+++ DATA UNDER STUDY
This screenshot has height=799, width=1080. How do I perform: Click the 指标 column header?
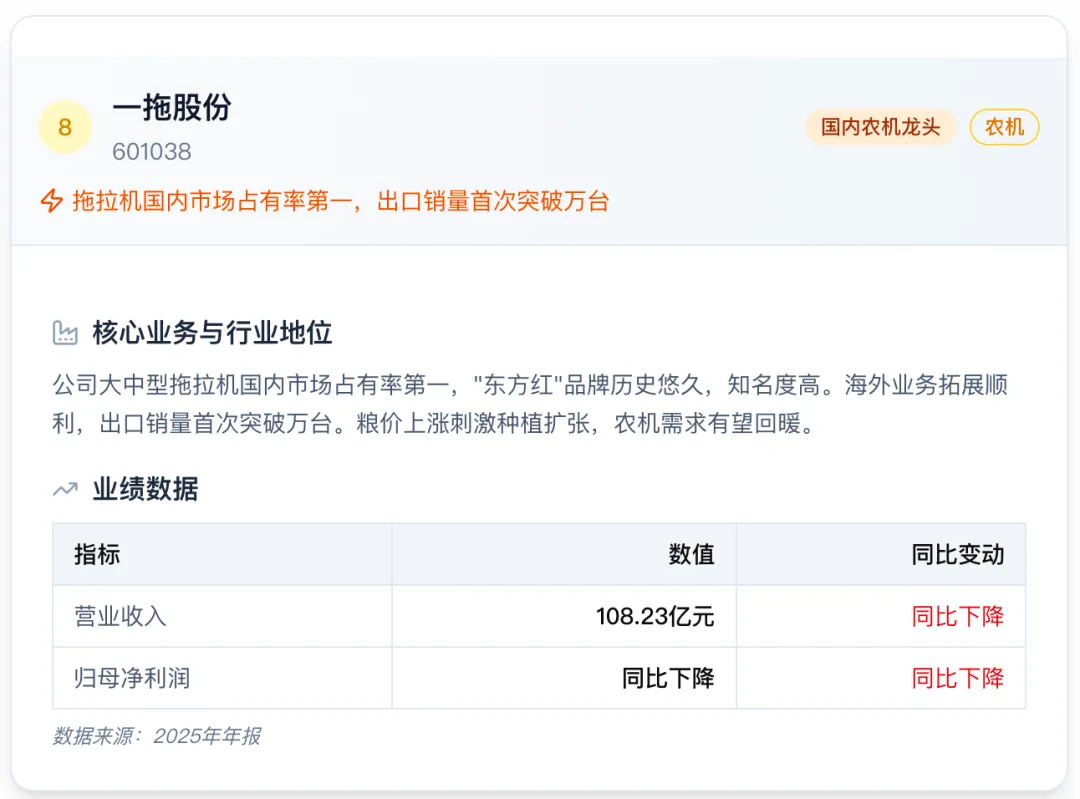(97, 554)
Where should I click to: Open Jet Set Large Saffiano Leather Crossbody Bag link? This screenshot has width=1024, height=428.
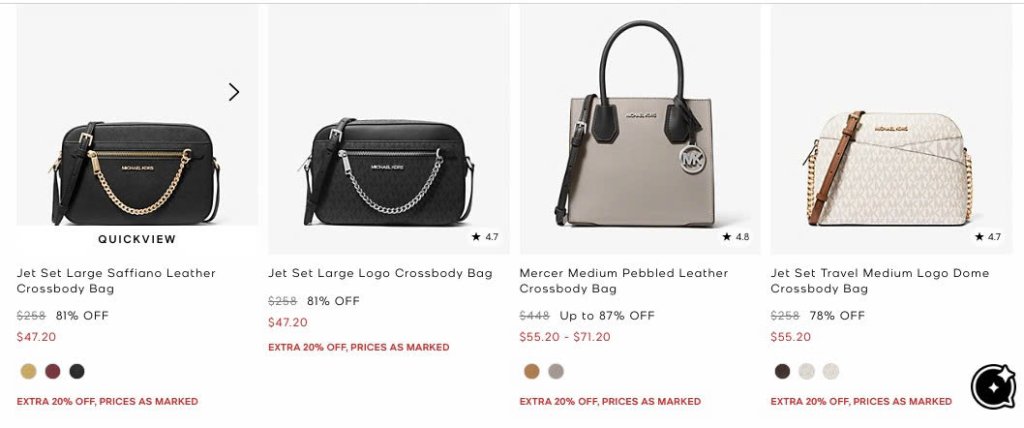116,281
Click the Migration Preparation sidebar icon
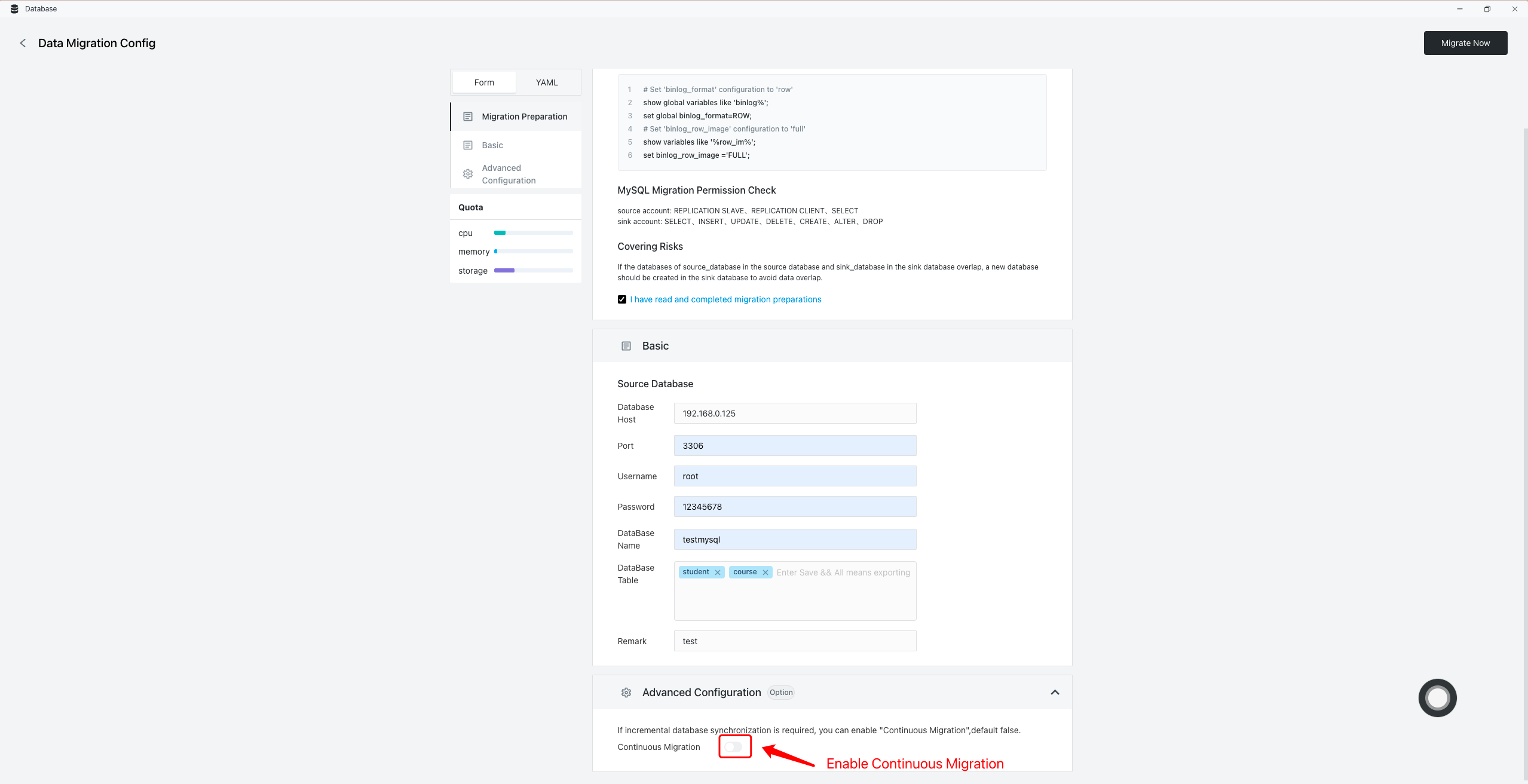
++++++
Type the entries again verbatim. Drop the images.

● RESPONSE:
This screenshot has height=799, width=1080. How do I perform: Click the 指标 column header?
(97, 554)
Where should I click to: Open Jet Set Large Saffiano Leather Crossbody Bag link? This screenshot has width=1024, height=428.
116,281
Click the Migration Preparation sidebar icon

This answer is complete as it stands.